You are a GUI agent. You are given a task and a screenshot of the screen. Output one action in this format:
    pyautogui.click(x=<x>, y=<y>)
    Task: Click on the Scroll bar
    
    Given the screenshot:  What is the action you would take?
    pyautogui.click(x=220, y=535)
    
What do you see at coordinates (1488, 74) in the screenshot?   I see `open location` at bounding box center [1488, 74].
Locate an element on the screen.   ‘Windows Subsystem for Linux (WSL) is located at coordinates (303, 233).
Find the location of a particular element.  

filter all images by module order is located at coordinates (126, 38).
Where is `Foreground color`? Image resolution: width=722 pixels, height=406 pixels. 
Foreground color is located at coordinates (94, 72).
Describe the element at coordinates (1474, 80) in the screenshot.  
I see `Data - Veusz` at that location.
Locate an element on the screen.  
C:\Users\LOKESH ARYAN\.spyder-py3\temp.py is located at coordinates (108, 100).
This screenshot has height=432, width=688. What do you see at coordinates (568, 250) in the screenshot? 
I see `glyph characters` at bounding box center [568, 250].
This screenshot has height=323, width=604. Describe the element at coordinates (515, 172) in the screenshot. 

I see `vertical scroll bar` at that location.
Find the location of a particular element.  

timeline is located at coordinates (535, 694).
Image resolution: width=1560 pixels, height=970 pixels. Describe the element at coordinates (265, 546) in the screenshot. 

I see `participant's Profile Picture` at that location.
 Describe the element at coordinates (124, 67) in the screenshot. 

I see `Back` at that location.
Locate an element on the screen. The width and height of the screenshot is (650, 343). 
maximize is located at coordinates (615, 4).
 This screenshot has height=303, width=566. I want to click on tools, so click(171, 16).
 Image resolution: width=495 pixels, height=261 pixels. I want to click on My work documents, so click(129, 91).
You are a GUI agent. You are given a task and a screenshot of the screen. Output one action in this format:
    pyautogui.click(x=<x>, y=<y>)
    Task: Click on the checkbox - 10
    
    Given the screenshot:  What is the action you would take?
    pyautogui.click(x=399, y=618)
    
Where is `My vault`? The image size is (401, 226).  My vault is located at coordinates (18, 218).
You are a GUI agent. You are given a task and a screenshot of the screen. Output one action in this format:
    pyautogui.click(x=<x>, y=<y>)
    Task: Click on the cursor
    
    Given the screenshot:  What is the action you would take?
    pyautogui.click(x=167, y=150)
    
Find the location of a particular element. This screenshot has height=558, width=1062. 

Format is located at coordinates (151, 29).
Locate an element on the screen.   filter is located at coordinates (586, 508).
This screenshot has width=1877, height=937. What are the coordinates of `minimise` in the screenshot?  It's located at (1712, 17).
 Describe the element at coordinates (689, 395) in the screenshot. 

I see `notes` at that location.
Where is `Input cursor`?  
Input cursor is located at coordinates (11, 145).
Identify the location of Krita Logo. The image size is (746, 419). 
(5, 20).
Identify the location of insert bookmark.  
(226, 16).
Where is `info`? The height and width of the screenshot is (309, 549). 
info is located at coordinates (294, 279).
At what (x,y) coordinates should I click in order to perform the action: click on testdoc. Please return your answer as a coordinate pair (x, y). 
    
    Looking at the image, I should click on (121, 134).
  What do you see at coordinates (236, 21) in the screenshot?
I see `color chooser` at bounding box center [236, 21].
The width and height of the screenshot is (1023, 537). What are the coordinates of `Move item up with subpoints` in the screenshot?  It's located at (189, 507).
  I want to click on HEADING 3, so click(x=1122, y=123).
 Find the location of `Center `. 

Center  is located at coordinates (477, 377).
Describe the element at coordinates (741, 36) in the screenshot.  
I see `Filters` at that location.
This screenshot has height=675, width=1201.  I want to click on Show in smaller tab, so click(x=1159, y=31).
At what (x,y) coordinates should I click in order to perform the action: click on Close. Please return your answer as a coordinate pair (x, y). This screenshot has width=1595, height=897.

■ ■ ■ ■

PROBLEM TO WORK ON:
Recast the lines above as a JSON list of strings, one string per line with blank lines left out, from the line with "This screenshot has height=432, width=688." up to and including the line with "center [568, 250].".

ANSWER TO THIS PROBLEM:
[
  "This screenshot has height=432, width=688. What do you see at coordinates (568, 250) in the screenshot? ",
  "I see `glyph characters` at bounding box center [568, 250]."
]